Labour, SF and social democracy

Madam, - In response to Proinsias de Rossa MEP (September 11th), my point (September 1st) was not to dismiss social democracy…

Madam, - In response to Proinsias de Rossa MEP (September 11th), my point (September 1st) was not to dismiss social democracy, but rather to highlight that as a political and economic project it has run its course.

However, to answer his substantive point, Sinn Féin was the only Irish political party to produce a detailed analysis of the proposed EU Constitution. The document, available at http://sinnfein.ie/policies/document/198, contains detailed arguments against the text and outlines the principles upon which we believe the future of the EU should rest.

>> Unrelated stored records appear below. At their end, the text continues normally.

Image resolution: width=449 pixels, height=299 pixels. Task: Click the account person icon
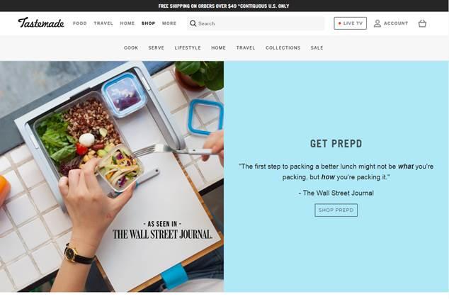377,23
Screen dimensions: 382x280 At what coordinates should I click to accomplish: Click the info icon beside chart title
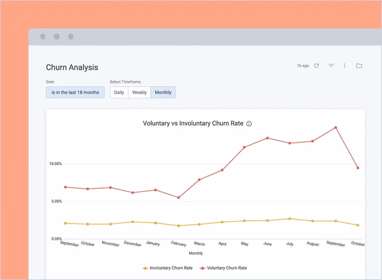pos(249,124)
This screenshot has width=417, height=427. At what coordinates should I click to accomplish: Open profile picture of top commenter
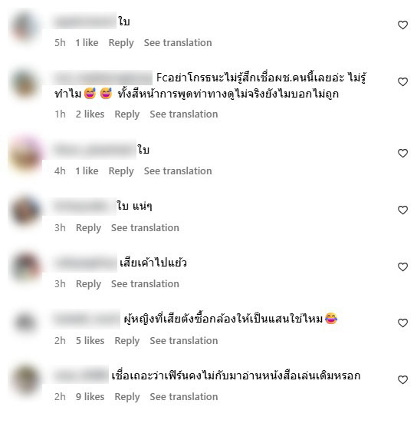coord(25,26)
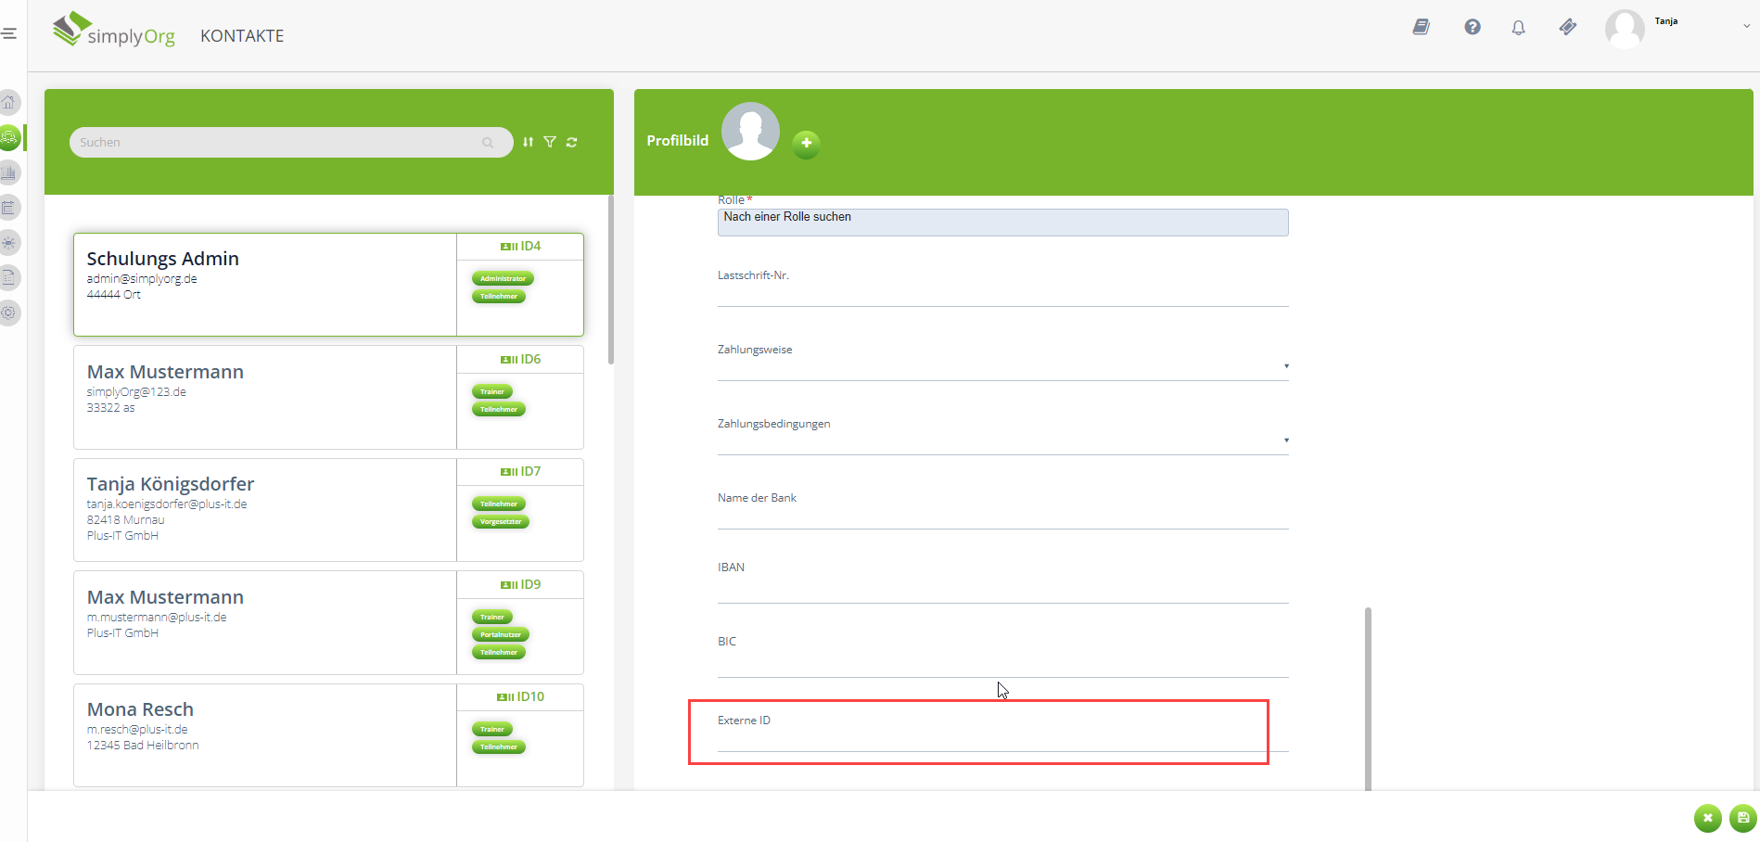Open the home icon in the sidebar
Image resolution: width=1760 pixels, height=842 pixels.
pyautogui.click(x=9, y=102)
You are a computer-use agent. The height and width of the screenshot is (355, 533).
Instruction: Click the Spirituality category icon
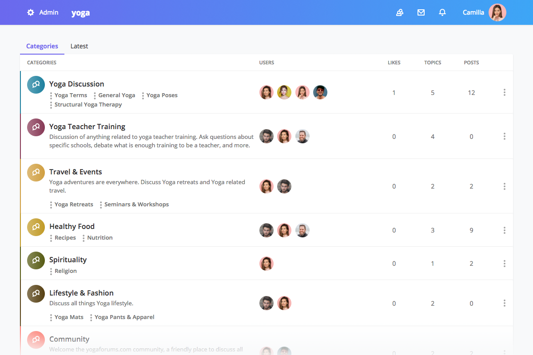click(x=36, y=260)
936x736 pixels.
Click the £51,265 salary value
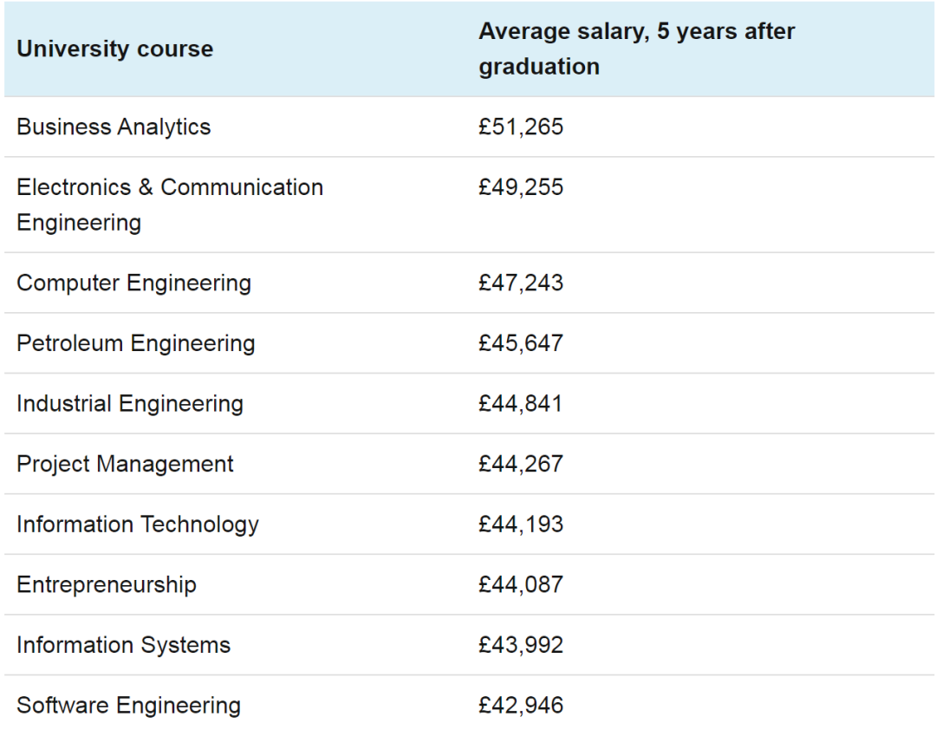(521, 127)
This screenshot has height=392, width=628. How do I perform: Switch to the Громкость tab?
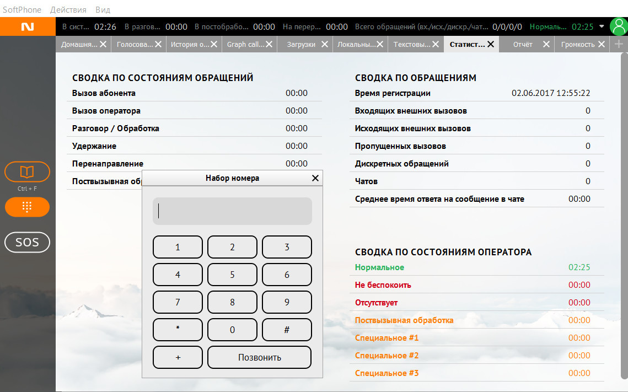[577, 45]
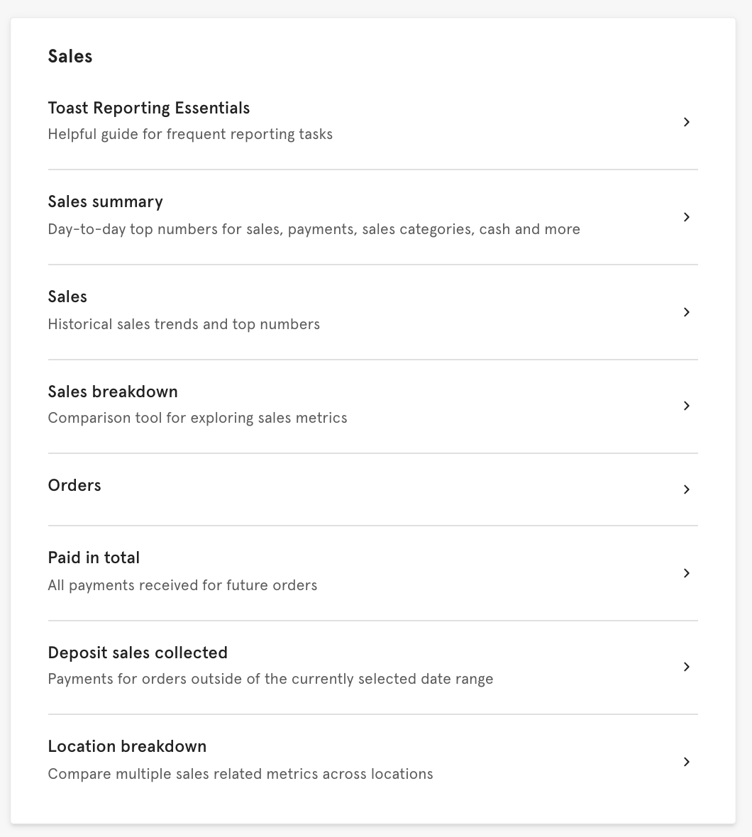Expand Sales summary using the chevron arrow

tap(686, 218)
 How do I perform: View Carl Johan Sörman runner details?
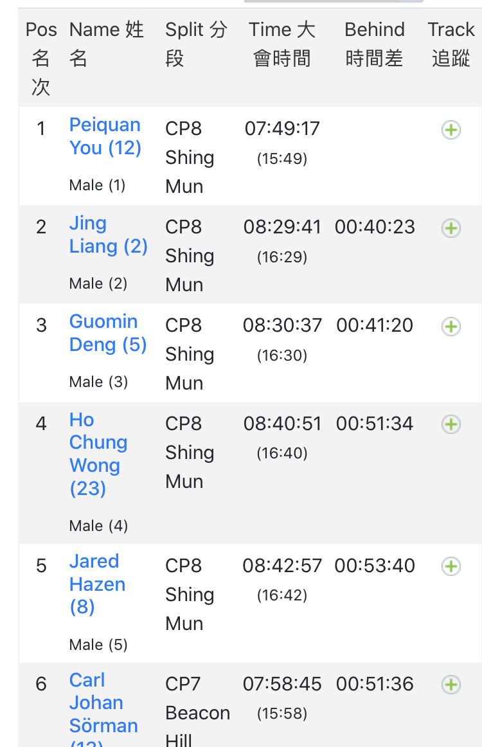[x=103, y=708]
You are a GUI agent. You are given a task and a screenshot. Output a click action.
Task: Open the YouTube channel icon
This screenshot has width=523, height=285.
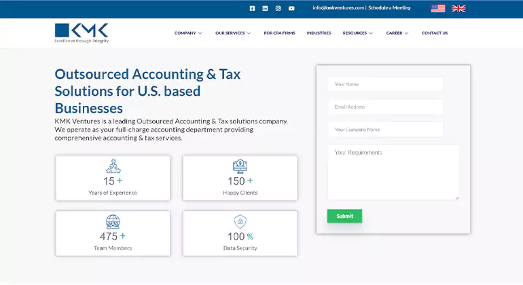291,8
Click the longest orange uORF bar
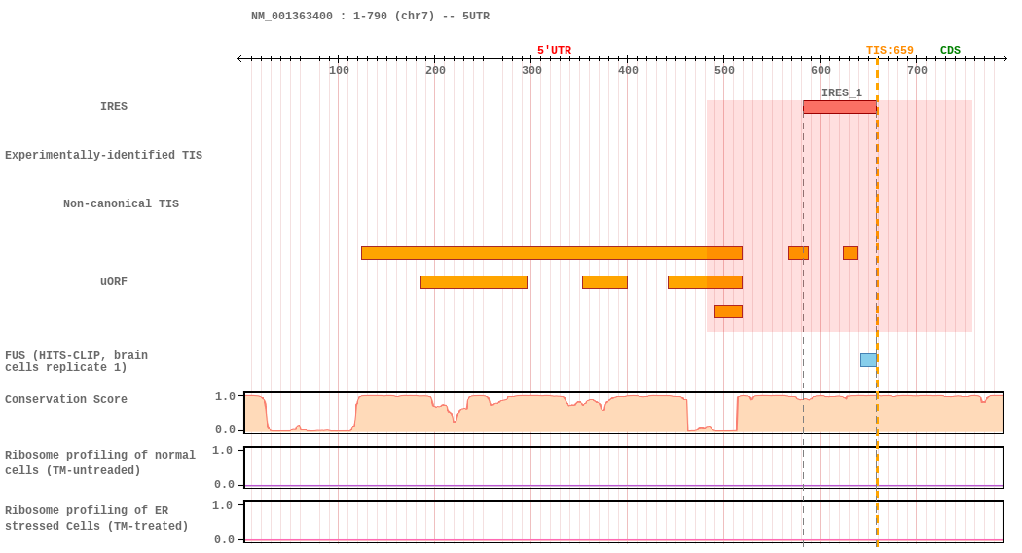 (552, 253)
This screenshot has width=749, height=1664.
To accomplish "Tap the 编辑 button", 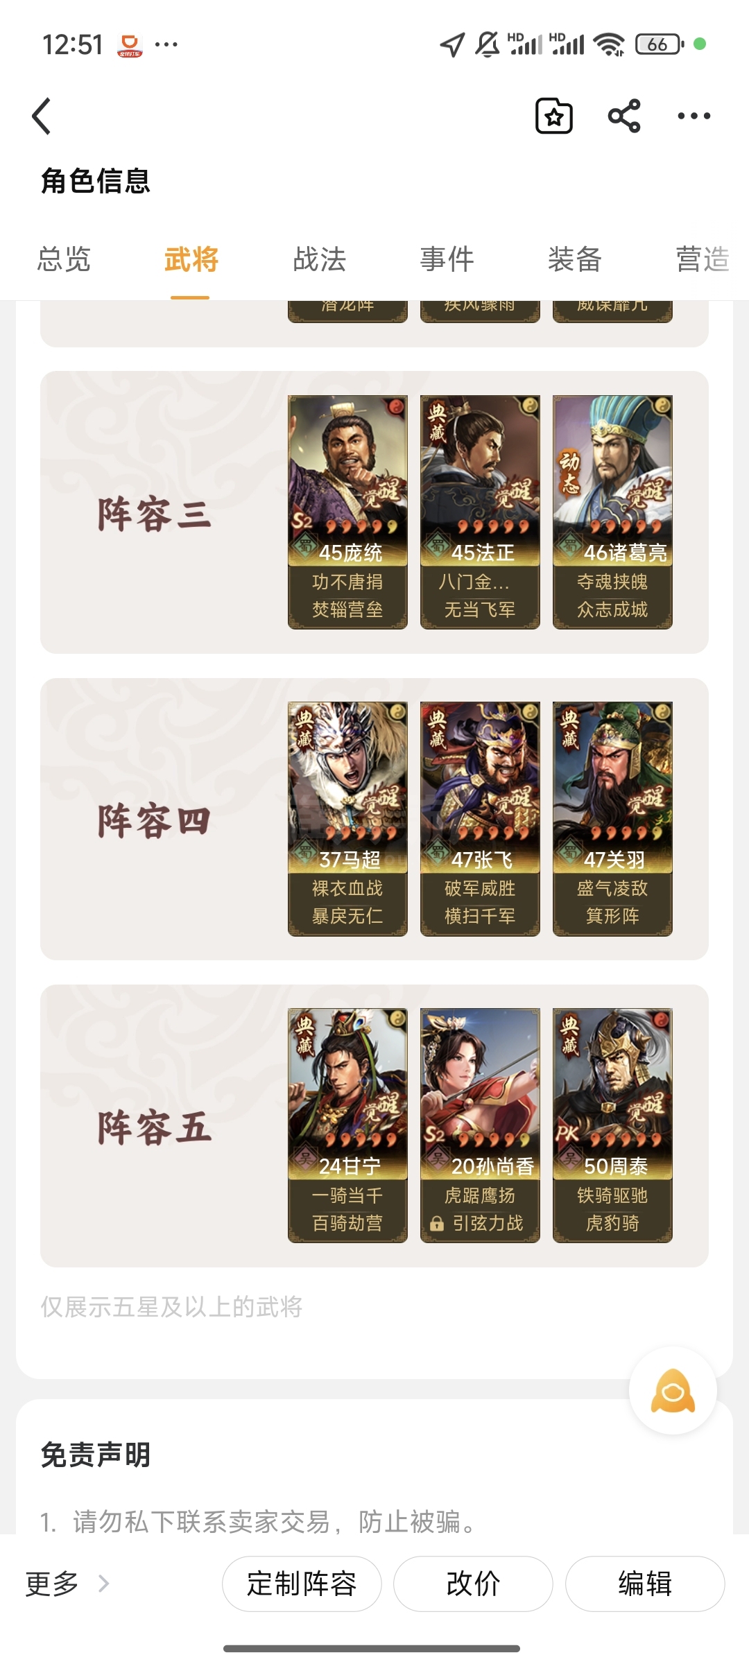I will tap(645, 1584).
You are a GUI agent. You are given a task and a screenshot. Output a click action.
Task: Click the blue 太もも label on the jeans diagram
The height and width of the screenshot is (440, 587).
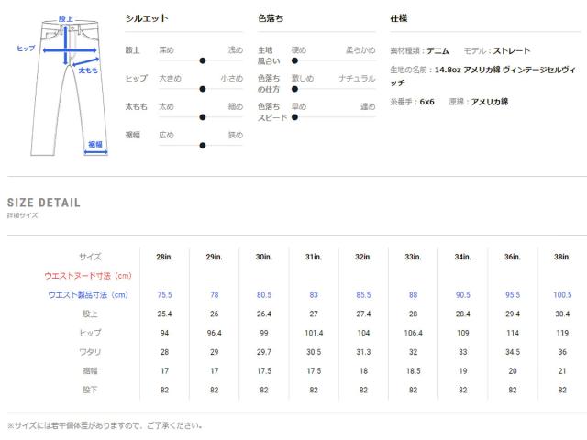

The parameters of the debate on the future of the EU are already clear. Do we want a union that promotes conflict resolution or a phony war on terror; that combats poverty, inequality and social injustice or promotes a narrow vision of competitiveness to the exclusion of all else; that respects and protects human rights or solidifies fortress Europe and accelerates the assault on civil liberties; that protects Irish neutrality or invests time and money in the militarisation of the EU; that deepens meaningful democracy or further centralises power in the hands of political elites at a national and regional level?

The first of each of these options is the vision Sinn Féin ascribes to. The second is that of the political forces driving the EU agenda nationally regionally.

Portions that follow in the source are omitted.